The problem:
Only an exact retyping of all the entries counts as an answer.

Supplied information:

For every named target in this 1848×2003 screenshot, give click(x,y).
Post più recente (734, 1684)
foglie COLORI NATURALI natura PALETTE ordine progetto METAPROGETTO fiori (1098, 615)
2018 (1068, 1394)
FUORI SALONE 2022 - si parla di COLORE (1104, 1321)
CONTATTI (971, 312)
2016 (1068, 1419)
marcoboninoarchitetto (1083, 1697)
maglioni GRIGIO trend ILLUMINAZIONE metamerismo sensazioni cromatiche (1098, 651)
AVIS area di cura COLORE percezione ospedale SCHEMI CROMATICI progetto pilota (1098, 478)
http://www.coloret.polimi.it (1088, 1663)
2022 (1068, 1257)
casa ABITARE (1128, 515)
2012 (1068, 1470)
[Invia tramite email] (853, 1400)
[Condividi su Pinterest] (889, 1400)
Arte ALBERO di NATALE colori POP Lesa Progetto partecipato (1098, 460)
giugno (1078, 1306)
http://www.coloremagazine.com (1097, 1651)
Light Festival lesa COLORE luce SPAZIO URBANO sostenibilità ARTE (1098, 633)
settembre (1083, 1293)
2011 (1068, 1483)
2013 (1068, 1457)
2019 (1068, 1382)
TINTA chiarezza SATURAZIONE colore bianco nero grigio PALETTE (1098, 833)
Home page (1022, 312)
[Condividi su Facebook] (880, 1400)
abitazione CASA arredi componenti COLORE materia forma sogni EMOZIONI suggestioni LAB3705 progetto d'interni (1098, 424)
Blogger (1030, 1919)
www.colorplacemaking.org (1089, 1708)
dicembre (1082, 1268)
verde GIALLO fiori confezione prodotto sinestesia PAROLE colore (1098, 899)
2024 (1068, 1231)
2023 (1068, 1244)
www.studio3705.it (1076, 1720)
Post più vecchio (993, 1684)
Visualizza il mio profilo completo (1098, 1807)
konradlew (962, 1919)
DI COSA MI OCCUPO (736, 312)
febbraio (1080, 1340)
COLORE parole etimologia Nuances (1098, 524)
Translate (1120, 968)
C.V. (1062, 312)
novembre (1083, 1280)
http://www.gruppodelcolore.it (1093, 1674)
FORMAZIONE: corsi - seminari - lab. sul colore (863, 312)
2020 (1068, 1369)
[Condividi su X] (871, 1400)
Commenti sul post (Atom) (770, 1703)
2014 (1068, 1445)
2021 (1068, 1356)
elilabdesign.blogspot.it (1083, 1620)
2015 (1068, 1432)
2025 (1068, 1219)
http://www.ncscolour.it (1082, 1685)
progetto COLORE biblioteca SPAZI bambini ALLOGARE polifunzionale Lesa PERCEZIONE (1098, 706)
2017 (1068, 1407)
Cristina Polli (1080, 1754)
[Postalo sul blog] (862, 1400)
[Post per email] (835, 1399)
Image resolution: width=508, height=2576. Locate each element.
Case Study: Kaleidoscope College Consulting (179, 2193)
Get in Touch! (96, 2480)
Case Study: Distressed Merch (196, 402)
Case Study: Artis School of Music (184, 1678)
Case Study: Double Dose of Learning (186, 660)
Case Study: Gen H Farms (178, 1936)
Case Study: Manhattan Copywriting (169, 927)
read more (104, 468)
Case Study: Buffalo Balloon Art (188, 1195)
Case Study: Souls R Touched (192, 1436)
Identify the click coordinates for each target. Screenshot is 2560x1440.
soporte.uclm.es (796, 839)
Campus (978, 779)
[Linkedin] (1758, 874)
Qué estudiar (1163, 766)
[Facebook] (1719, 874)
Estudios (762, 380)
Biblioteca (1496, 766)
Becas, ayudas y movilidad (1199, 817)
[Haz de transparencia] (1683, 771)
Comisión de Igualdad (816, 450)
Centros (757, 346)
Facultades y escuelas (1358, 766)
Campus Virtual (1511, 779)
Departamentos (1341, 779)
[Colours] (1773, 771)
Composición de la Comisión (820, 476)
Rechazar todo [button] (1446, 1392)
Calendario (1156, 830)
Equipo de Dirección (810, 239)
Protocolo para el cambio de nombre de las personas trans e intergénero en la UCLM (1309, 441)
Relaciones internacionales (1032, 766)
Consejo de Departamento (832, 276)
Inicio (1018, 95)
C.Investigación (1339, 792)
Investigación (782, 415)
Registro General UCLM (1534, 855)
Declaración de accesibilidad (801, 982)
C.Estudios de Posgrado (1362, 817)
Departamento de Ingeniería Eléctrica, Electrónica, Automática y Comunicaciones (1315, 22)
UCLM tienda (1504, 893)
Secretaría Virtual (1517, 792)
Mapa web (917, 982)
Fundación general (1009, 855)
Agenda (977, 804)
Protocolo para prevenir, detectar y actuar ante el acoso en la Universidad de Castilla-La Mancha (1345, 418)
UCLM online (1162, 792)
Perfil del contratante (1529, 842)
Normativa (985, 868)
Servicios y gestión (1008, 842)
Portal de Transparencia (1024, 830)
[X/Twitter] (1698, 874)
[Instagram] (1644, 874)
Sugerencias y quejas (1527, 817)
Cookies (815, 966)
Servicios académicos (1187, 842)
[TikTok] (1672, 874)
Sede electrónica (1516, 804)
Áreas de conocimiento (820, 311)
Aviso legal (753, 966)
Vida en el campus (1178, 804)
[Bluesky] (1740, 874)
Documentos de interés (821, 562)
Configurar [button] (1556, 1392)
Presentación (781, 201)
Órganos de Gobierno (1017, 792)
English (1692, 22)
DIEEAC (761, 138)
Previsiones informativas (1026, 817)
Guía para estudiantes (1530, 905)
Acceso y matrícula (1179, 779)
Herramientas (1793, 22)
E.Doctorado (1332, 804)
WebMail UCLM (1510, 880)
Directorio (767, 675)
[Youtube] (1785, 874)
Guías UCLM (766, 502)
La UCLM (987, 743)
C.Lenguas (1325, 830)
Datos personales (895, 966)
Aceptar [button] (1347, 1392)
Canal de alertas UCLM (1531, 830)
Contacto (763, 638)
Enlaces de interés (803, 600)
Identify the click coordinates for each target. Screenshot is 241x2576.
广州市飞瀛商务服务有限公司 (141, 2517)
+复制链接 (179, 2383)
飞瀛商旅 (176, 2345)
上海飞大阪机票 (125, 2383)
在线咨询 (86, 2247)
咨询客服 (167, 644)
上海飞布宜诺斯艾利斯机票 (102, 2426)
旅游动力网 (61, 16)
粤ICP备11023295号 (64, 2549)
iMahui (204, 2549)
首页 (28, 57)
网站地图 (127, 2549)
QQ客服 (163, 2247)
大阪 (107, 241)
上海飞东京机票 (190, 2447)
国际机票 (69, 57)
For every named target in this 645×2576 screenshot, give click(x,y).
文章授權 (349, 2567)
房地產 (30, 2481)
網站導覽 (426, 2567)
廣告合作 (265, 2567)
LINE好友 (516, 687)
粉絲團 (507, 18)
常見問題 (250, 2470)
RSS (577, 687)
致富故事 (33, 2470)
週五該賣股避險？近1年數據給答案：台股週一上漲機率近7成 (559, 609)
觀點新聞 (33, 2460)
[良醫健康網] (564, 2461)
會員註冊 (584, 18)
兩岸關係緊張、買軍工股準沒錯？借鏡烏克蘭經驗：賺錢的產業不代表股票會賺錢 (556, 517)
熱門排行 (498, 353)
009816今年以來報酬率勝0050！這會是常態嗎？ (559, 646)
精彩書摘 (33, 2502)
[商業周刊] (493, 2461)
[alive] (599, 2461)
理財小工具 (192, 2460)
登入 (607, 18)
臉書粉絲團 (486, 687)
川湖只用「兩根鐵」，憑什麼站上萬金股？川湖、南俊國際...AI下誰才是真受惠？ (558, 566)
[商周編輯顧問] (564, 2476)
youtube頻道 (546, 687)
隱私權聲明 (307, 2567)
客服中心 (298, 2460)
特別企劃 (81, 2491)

Answer to this task:
For every named target in this 1848×2003 screenshot, give click(x,y).
Post più recente (734, 1684)
foglie COLORI NATURALI natura PALETTE ordine progetto METAPROGETTO fiori (1098, 615)
2018 (1068, 1394)
FUORI SALONE 2022 - si parla di COLORE (1104, 1321)
CONTATTI (971, 312)
2016 (1068, 1419)
marcoboninoarchitetto (1083, 1697)
maglioni GRIGIO trend ILLUMINAZIONE metamerismo sensazioni cromatiche (1098, 651)
AVIS area di cura COLORE percezione ospedale SCHEMI CROMATICI progetto pilota (1098, 478)
http://www.coloret.polimi.it (1088, 1663)
2022 (1068, 1257)
casa ABITARE (1128, 515)
2012 (1068, 1470)
[Invia tramite email] (853, 1400)
[Condividi su Pinterest] (889, 1400)
Arte ALBERO di NATALE colori POP Lesa Progetto partecipato (1098, 460)
giugno (1078, 1306)
http://www.coloremagazine.com (1097, 1651)
Light Festival lesa COLORE luce SPAZIO URBANO sostenibilità ARTE (1098, 633)
settembre (1083, 1293)
2011 (1068, 1483)
2013 (1068, 1457)
2019 (1068, 1382)
TINTA chiarezza SATURAZIONE colore bianco nero grigio PALETTE (1098, 833)
Home page (1022, 312)
[Condividi su Facebook] (880, 1400)
abitazione CASA arredi componenti COLORE materia forma sogni EMOZIONI suggestioni LAB3705 progetto d'interni (1098, 424)
Blogger (1030, 1919)
www.colorplacemaking.org (1089, 1708)
dicembre (1082, 1268)
verde GIALLO fiori confezione prodotto sinestesia PAROLE colore (1098, 899)
2024 (1068, 1231)
2023 (1068, 1244)
www.studio3705.it (1076, 1720)
Post più vecchio (993, 1684)
Visualizza il mio profilo completo (1098, 1807)
konradlew (962, 1919)
DI COSA MI OCCUPO (736, 312)
febbraio (1080, 1340)
COLORE parole etimologia Nuances (1098, 524)
Translate (1120, 968)
C.V. (1062, 312)
novembre (1083, 1280)
http://www.gruppodelcolore.it (1093, 1674)
FORMAZIONE: corsi - seminari - lab. sul colore (863, 312)
2020 (1068, 1369)
[Condividi su X] (871, 1400)
Commenti sul post (Atom) (770, 1703)
2014 (1068, 1445)
2021 (1068, 1356)
elilabdesign.blogspot.it (1083, 1620)
2015 (1068, 1432)
2025 (1068, 1219)
http://www.ncscolour.it (1082, 1685)
progetto COLORE biblioteca SPAZI bambini ALLOGARE polifunzionale Lesa PERCEZIONE (1098, 706)
2017 (1068, 1407)
Cristina Polli (1080, 1754)
[Postalo sul blog] (862, 1400)
[Post per email] (835, 1399)
Image resolution: width=508, height=2576. Locate each element.
Case Study: Kaleidoscope College Consulting (179, 2193)
Get in Touch! (96, 2480)
Case Study: Distressed Merch (196, 402)
Case Study: Artis School of Music (184, 1678)
Case Study: Double Dose of Learning (186, 660)
Case Study: Gen H Farms (178, 1936)
Case Study: Manhattan Copywriting (169, 927)
read more (104, 468)
Case Study: Buffalo Balloon Art (188, 1195)
Case Study: Souls R Touched (192, 1436)
Identify the click coordinates for each target. Screenshot is 2560x1440.
soporte.uclm.es (796, 839)
Campus (978, 779)
[Linkedin] (1758, 874)
Qué estudiar (1163, 766)
[Facebook] (1719, 874)
Estudios (762, 380)
Biblioteca (1496, 766)
Becas, ayudas y movilidad (1199, 817)
[Haz de transparencia] (1683, 771)
Comisión de Igualdad (816, 450)
Centros (757, 346)
Facultades y escuelas (1358, 766)
Campus Virtual (1511, 779)
Departamentos (1341, 779)
[Colours] (1773, 771)
Composición de la Comisión (820, 476)
Rechazar todo [button] (1446, 1392)
Calendario (1156, 830)
Equipo de Dirección (810, 239)
Protocolo para el cambio de nombre de las personas trans e intergénero en la UCLM (1309, 441)
Relaciones internacionales (1032, 766)
Consejo de Departamento (832, 276)
Inicio (1018, 95)
C.Investigación (1339, 792)
Investigación (782, 415)
Registro General UCLM (1534, 855)
Declaración de accesibilidad (801, 982)
C.Estudios de Posgrado (1362, 817)
Departamento de Ingeniería Eléctrica, Electrónica, Automática y Comunicaciones (1315, 22)
UCLM tienda (1504, 893)
Secretaría Virtual (1517, 792)
Mapa web (917, 982)
Fundación general (1009, 855)
Agenda (977, 804)
Protocolo para prevenir, detectar y actuar ante el acoso en la Universidad de Castilla-La Mancha (1345, 418)
UCLM online (1162, 792)
Perfil del contratante (1529, 842)
Normativa (985, 868)
Servicios y gestión (1008, 842)
Portal de Transparencia (1024, 830)
[X/Twitter] (1698, 874)
[Instagram] (1644, 874)
Sugerencias y quejas (1527, 817)
Cookies (815, 966)
Servicios académicos (1187, 842)
[TikTok] (1672, 874)
Sede electrónica (1516, 804)
Áreas de conocimiento (820, 311)
Aviso legal (753, 966)
Vida en el campus (1178, 804)
[Bluesky] (1740, 874)
Documentos de interés (821, 562)
Configurar [button] (1556, 1392)
Presentación (781, 201)
Órganos de Gobierno (1017, 792)
English (1692, 22)
DIEEAC (761, 138)
Previsiones informativas (1026, 817)
Guía para estudiantes (1530, 905)
Acceso y matrícula (1179, 779)
Herramientas (1793, 22)
E.Doctorado (1332, 804)
WebMail UCLM (1510, 880)
Directorio (767, 675)
[Youtube] (1785, 874)
Guías UCLM (766, 502)
La UCLM (987, 743)
C.Lenguas (1325, 830)
Datos personales (895, 966)
Aceptar [button] (1347, 1392)
Canal de alertas UCLM (1531, 830)
Contacto (763, 638)
Enlaces de interés (803, 600)
Identify the click coordinates for each target. Screenshot is 241x2576.
广州市飞瀛商务服务有限公司 (141, 2517)
+复制链接 (179, 2383)
飞瀛商旅 (176, 2345)
上海飞大阪机票 (125, 2383)
在线咨询 (86, 2247)
咨询客服 (167, 644)
上海飞布宜诺斯艾利斯机票 (102, 2426)
旅游动力网 (61, 16)
粤ICP备11023295号 (64, 2549)
iMahui (204, 2549)
首页 (28, 57)
网站地图 (127, 2549)
QQ客服 (163, 2247)
大阪 (107, 241)
上海飞东京机票 (190, 2447)
国际机票 (69, 57)
For every named target in this 645×2576 screenshot, give click(x,y).
文章授權 (349, 2567)
房地產 (30, 2481)
網站導覽 (426, 2567)
廣告合作 (265, 2567)
LINE好友 (516, 687)
粉絲團 (507, 18)
常見問題 (250, 2470)
RSS (577, 687)
致富故事 (33, 2470)
週五該賣股避險？近1年數據給答案：台股週一上漲機率近7成 (559, 609)
觀點新聞 (33, 2460)
[良醫健康網] (564, 2461)
會員註冊 (584, 18)
兩岸關係緊張、買軍工股準沒錯？借鏡烏克蘭經驗：賺錢的產業不代表股票會賺錢 (556, 517)
熱門排行 (498, 353)
009816今年以來報酬率勝0050！這會是常態嗎？ (559, 646)
精彩書摘 (33, 2502)
[商業周刊] (493, 2461)
[alive] (599, 2461)
理財小工具 (192, 2460)
登入 (607, 18)
臉書粉絲團 (486, 687)
川湖只用「兩根鐵」，憑什麼站上萬金股？川湖、南俊國際...AI下誰才是真受惠？ (558, 566)
[商周編輯顧問] (564, 2476)
youtube頻道 (546, 687)
隱私權聲明 (307, 2567)
客服中心 (298, 2460)
特別企劃 (81, 2491)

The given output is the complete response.